Michael Weiss verpasste das Podest beim Ironman Austria, durfte sich aber über den Titel des Staatsmeisters freuen.

Alexander Wastl
Alexander Wastl Erstellt am 22. September 2021 | 02:38
Staatsmeister landet unter den Top-Fünf
Die letzten Meter. Von den heimischen Fans umjubelt lief Michael Weiss in Kärnten zu einemal Top-Platz.
Foto: Nigel Roddis/Getty Images for Ironman

Als einer der Mitfavoriten ging Michael Weiss beim „Heimspiel“ in Klagenfurt an den Start, letztlich sollte der 40-Jährige den Sprung auf das Podest verpassen, landete auf Rang fünf. Den Sieg beim Ironman Austria holte sich der Franzose Denis Chevrot (7:51:09 Stunden) vor dem Schweden Ramus Svenningsson (7:51:34) und Arnaud Guilloux (FRA, 7:58:47). Zwischen Weiss (8:04:46) und dem Podest lag mit William Mennesson (8:04:28) ein weiterer Franzose.

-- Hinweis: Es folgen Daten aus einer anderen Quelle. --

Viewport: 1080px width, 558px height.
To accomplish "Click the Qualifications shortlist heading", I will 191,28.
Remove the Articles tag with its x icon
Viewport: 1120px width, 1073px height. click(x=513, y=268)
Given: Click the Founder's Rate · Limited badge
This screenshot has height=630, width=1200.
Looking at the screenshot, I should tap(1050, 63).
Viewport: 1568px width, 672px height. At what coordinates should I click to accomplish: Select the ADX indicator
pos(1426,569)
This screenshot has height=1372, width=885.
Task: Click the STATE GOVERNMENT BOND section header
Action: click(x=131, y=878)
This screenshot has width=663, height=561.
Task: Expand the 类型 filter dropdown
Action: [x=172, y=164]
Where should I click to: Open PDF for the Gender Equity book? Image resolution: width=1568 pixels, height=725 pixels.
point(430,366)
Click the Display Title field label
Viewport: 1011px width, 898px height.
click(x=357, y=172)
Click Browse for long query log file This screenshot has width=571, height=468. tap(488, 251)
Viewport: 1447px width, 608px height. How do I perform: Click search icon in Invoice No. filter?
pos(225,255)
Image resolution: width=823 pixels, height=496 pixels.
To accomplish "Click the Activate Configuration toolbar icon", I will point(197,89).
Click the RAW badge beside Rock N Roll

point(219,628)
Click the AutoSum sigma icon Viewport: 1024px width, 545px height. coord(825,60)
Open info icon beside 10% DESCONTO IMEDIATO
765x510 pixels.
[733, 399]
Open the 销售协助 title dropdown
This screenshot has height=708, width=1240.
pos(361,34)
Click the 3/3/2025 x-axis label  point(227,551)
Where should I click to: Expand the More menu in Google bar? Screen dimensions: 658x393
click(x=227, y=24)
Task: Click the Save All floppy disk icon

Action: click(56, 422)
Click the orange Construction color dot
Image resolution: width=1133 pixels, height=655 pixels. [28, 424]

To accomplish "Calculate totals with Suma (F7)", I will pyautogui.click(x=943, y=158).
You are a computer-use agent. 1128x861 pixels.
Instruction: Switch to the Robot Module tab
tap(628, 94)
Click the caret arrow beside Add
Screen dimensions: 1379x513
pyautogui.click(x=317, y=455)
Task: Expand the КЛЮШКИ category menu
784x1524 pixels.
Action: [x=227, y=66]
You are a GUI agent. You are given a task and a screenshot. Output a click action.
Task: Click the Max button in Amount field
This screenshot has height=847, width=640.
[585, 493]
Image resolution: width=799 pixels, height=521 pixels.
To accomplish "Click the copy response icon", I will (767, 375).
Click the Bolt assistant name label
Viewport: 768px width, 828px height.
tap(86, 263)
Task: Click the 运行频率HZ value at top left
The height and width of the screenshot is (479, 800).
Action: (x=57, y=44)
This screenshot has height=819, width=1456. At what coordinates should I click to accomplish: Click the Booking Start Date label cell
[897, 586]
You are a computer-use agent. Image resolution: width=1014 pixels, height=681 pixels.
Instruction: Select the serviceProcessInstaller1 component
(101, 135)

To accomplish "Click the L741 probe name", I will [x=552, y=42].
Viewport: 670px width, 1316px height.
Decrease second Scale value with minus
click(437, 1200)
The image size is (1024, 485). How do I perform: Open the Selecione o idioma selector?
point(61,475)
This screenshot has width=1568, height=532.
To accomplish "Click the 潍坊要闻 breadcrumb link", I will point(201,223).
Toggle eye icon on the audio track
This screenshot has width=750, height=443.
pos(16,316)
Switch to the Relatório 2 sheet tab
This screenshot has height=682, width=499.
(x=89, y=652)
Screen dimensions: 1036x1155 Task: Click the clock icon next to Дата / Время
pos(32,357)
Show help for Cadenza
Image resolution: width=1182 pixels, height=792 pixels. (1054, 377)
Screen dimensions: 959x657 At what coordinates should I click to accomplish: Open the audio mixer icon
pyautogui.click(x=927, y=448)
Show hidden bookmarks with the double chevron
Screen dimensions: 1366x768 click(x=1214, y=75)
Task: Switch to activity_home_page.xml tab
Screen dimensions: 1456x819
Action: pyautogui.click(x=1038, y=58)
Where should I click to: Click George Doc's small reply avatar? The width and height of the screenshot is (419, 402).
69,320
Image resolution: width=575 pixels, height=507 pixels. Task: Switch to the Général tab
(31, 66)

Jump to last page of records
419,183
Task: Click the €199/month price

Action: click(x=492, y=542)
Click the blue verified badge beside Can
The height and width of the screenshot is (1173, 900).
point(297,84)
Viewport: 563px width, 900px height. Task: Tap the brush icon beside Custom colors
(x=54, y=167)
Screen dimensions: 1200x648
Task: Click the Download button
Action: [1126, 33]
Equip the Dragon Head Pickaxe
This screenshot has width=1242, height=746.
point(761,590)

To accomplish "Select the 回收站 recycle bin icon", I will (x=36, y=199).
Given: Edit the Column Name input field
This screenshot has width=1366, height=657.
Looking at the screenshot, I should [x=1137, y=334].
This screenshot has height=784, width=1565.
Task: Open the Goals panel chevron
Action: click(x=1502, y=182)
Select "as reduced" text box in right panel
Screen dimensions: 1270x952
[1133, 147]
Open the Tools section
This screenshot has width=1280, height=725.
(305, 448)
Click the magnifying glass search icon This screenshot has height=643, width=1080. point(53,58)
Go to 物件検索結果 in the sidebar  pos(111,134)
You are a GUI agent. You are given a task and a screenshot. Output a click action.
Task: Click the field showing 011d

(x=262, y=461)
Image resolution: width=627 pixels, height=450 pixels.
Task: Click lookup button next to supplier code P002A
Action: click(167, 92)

Weiss stieg mit einem Rückstand von gut sieben Minuten auf den Führenden aus dem Wasser. Danach bließ der Gumpoldskirchner zur Aufholjagd, trat bei seiner „Königsdisziplin Rad“ ordentlich in die Pedale. „Vielleicht habe ich auf den ersten 90 Kilometern ein wenig zu viel Gas gegeben, was ich teuer bezahlen musste“, analysierte der Profi. Auf Platz neun liegend wechselte Weiss vom Rad in die Laufschuhe. Zunächst startete Weiss mit gutem Gefühl in den Marathon, machte weiter Zeit und Ränge gut, doch die Kräfte wurden mit Fortdauer weniger.

Der Sprung auf die Medaillenränge sollte sich nicht mehr ausgehen, dennoch überquerte Weiss als bester Österreicher die Ziellinie und kürte sich somit zum Österreichischen Staatsmeister über die Langdistanz.
„Die Fans waren sensationell, haben mich die ganze Strecke über angefeuert. Meine Familie, Freunde und Trainer waren alle dabei“, genoss Weiss das Rennen trotz des verpassten Medaillenranges sichtlich.